**Podany fragment:**

—————

Przetestowałem Xiaomi POCO M5. Telefon stylizowany jest na droższego średniaka, ale tak naprawdę celuje w segment niskobudżetowców. Trzeba przyznać, że posiada kilka ciekawych bajerów, lecz nie ma róży bez kolców. Oto moja opinia o POCO M5.
Na początku wspomnę, w jakiej kwocie można kupić telefon. POCO M5 w wersji 4/64 GB kosztuje 849 zł, natomiast wersja z rozszerzoną pamięcią wewnętrzna (128 GB) jest droższa o 150 zł, więc przyjdzie za nią zapłacić 999 zł. Nie uwzględniam tymczasowych promocji.
Miałem przyjemność testować czarną wersję kolorystyczną. Muszę przyznać, że wygląd jest bardzo w porządku. „Trzy razy na tak przechodzisz dalej”. Niestety, tak łatwo nie pójdzie, bo mimo dużych plusów dodatnich, znalazły się również plusy ujemne.
Tylny panel stworzony POCO M5 jest z materiału skóropodobnego. Nie palcuje się, nie przetłuszcza, ani nawet za bardzo nie zbiera kurzu. Nie mam do niego zastrzeżeń i jestem bardzo pozytywnie zaskoczony. Sama struktura jest przyjemna w dotyku i choć ma żłobienia, to nie są wyczuwalne pod palcem.
Barwa (czerń) dobrze maskuje oznaczenia: produktu powstałego zgodnie z przepisami obowiązującymi na terenie Unii Europejskiej, zakazu wyrzucania telefonu do kosza i informacji o wyprodukowaniu POCO M5 w Chinach. Problem widoczności napisów pojawi się natomiast w innych wariantach kolorystycznych.
Wyspa aparatów to już zupełnie inny materiał. Został nim błyszczący plastik, który w bardzo łatwy sposób łapie palcowanie. Wystarczy przypadkowo go dotknąć, aby pojawił się na nim odcisk opuszka.
Ten element przebiega poziomo na całej szerokości telefonu. Po lewej stronie klasycznie znajdują się aparaty. Dwa większe ringi w pozycji góra dół oraz jeden mniejszy, a w opozycji do niego dioda doświetlająca. Całość tworzy kształt „stojącego rombu”. Górna i dolna granica wyspy posiada wyraźne zakończenie z 1 mm skokiem oddzielającym ją od pseudo skóry.
Czytnik linii papilarnych znajduje się po prawej stronie, a zaraz nad nim regulator głośności. Po przeciwnej stronie tacka na Dual Sim oraz dedykowane miejsce na kartę microSD. Przyciski są odpowiednio klikalne i są wyczuwalne pod naciskiem palców. Nie ma mowy o przypadkowym kliknięciu tych elementów.
Odblokowywanie urządzenia za pomocą odcisku palca jest loterią. Czasem działa, czasem nie działa, a czasem i tak trzeba wpisać PIN. Nie jestem zadowolony z tej funkcji. Jak to ma w zwyczaju często bywać w tańszych telefonach, bajer jest tylko po to, aby się nim pochwalić.

—————

**Opis zadania:**
Kontynuuj powyższą recenzję telefonu POCO M5, zaczynając od miejsca, w którym się kończy.

**Fragment źródłowy:**
—————

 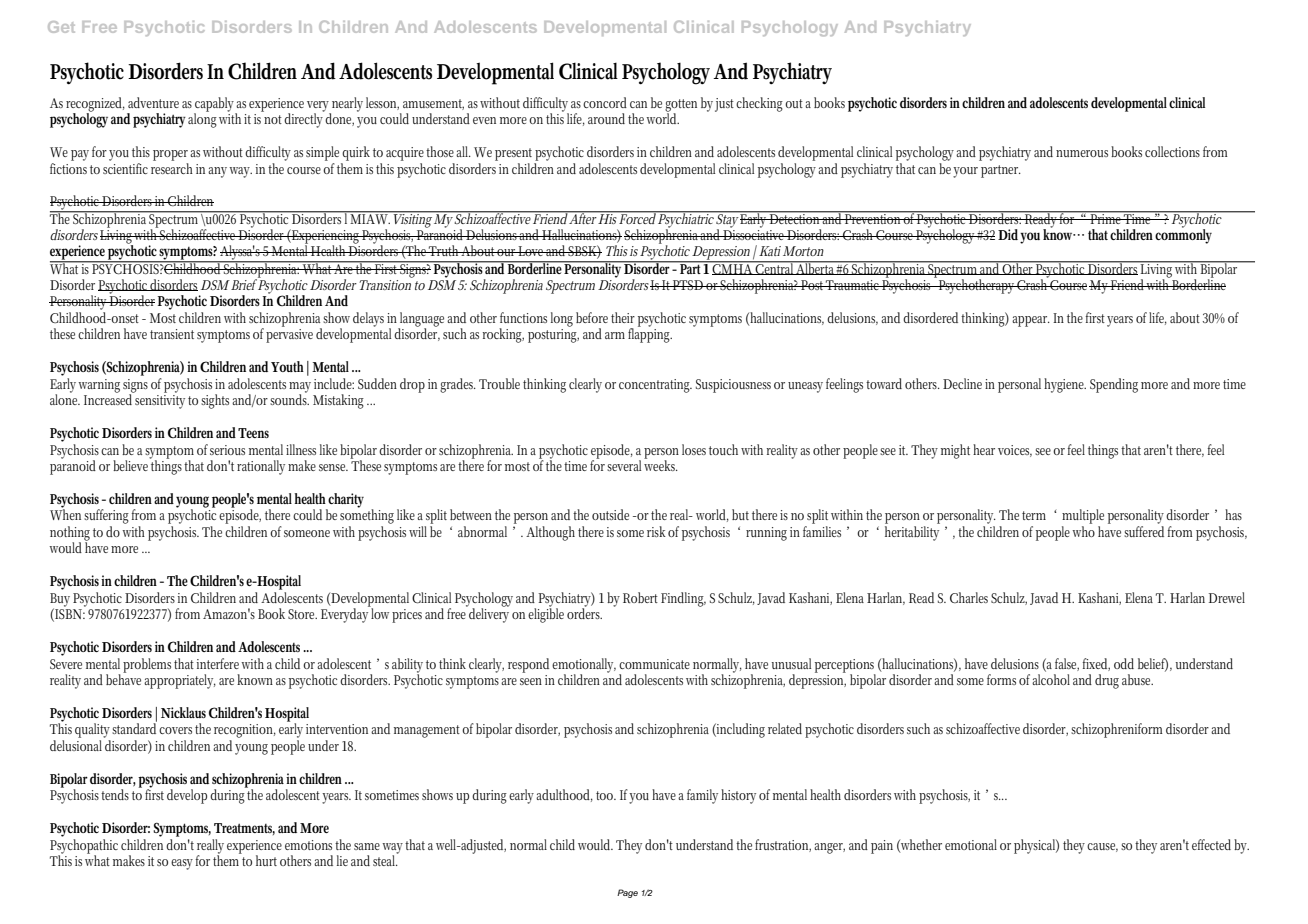 What do you see at coordinates (969, 597) in the image?
I see `Charles` at bounding box center [969, 597].
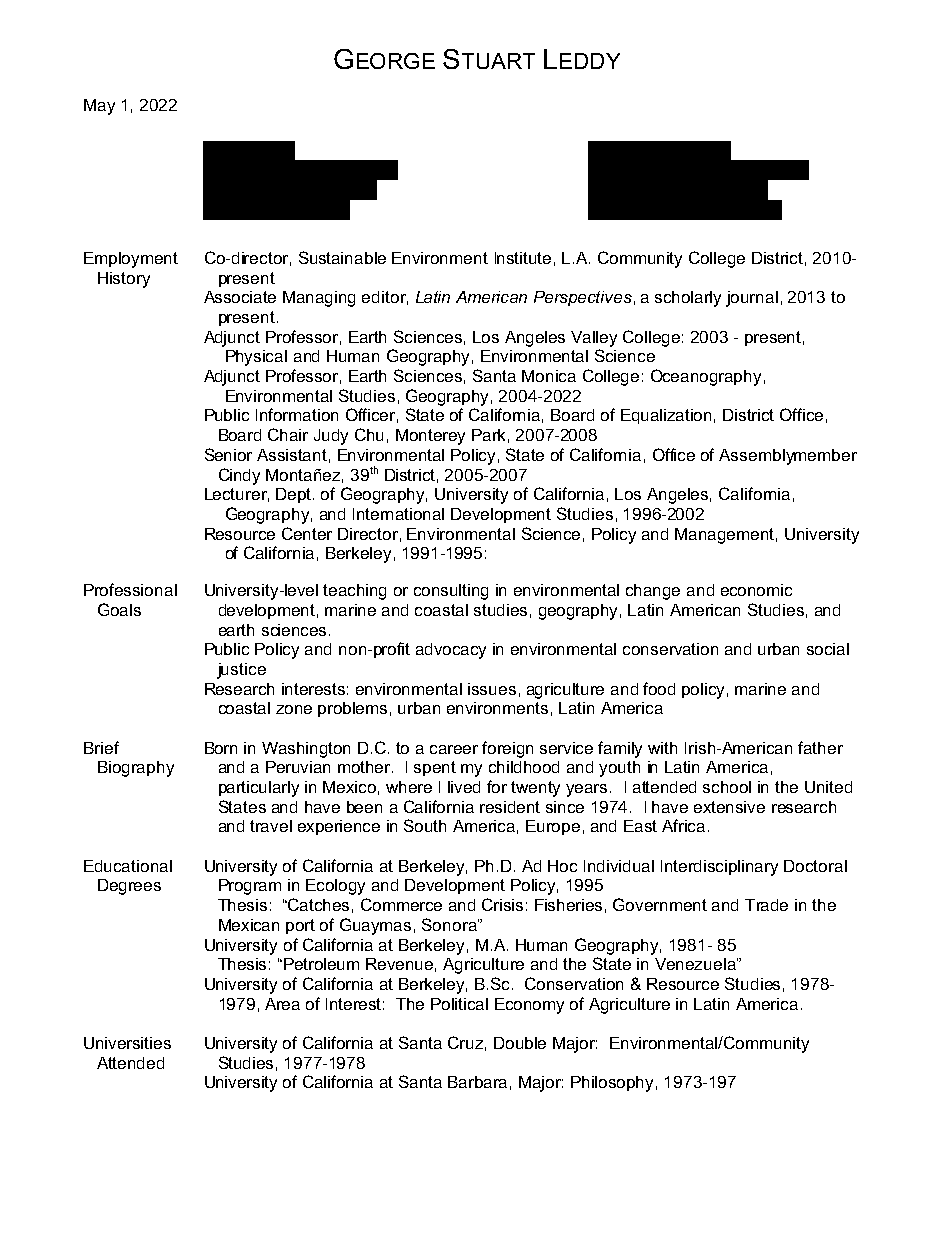  What do you see at coordinates (451, 592) in the page?
I see `consulting` at bounding box center [451, 592].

—————

**Wynik zadania:**
Górna lewa część smartfona doposażona została w port audio jack 3.5 mm. Kierując się w prawo, napotkamy diodę podczerwieni (IR). Przenosząc się do dolnej części (idąc od prawej strony), znajdziemy kolejno: głośnik, USB typu C oraz mikrofon.
Co do wyświetlacza mam spore zastrzeżenia. Przede wszystkim do jakości barw, ale także do działania dotyku. Tym bardziej mnie dziwi drugi aspekt, ponieważ telefon reklamowany był jako gamingowy, a jego próbkowanie dotyku to zawrotne 240 Hz. Niby sporo jak na telefon za 850 zł, prawda?
Niby tak, ale reakcja na dotyk jest zadziwiająco mierna. Zdarzyło się mi przegrać rundę w rozgrywce mobilnej ze względu na niemożność kliknięcia odpowiedniego miejsca na czas. Nie mówie o jednostkowym wypadku przy pracy, a o notorycznym problemie. Być może to tylko problem mojej sztuki.
Ekran LCD wykonany w technologii IPS, posiada przekątną 6,58″. Wyświetla obraz w rozdzielczości Full HD+ (2408 × 1080 px). Częstotliwość odświeżania można wybrać pomiędzy 90 Hz, a 60 Hz. Osobiście męczyłem się, pracując na drugiej wartości. Proporcje ekranu to 20:9, a szkiełko ochronne to Corning Gorilla Glass.
Istnieje kilka przydatnych funkcji. Znalazł się tryb ciemny, który pozwoli zaoszczędzić więcej procent baterii. Na wyposażeniu również jest tryb czytania z harmonogramem (lub bez). Można go wybrać pomiędzy: klasycznym (przełącza na cieplejsze kolory) oraz papierowym (oprócz cieplejszych kolorów dokłada „strukturę papieru”).
Ponadto możliwe jest automatyczne dostosowanie jasności ekranu. Często jednak nie radzi sobie z przejściem z oświetlonego pokoju do tego ciemniejszego i na odwrót. Oprócz tego jest jeszcze tryb słoneczny, który dostosowuje jasność do silnego światła, aby zapobiec zbytniemu ściemnianiu. To też działa podobnie, czyli średnio.
Teraz całe clou programu — odwzorowanie kolorów. Te farbycznie wyświetlane są naprawdę mizerne i wypadają blado. Nie zdają egzaminu nawet na 3. Na całe szczęście można uratować sytuację schematem kolorów — żywe (zalecane nawet przez producenta), nasycone, standardowe.
Wszystkie kolory pozwalają na osobiste preferencje użytkownika i ich indywidualne dostosowanie. Gdyby ktoś jednak miał życzenie, to istnieją także dedykowane temperatury takie jak: domyślne, ciepłe oraz chłodne. Wiele więc można poprawić dzięki oprogramowaniu.
Pokrycie w standardowej palecie (sRGB) wynosi 89,5%. To wartość do zaakceptowania. Przekłada się ona jednak na wspomniany wyżej problem. Z kolei pokrycie w palecie kinowej DCI-P3 jest słabiutkie. Wynik na poziomie 64,9% jest tylko mierny.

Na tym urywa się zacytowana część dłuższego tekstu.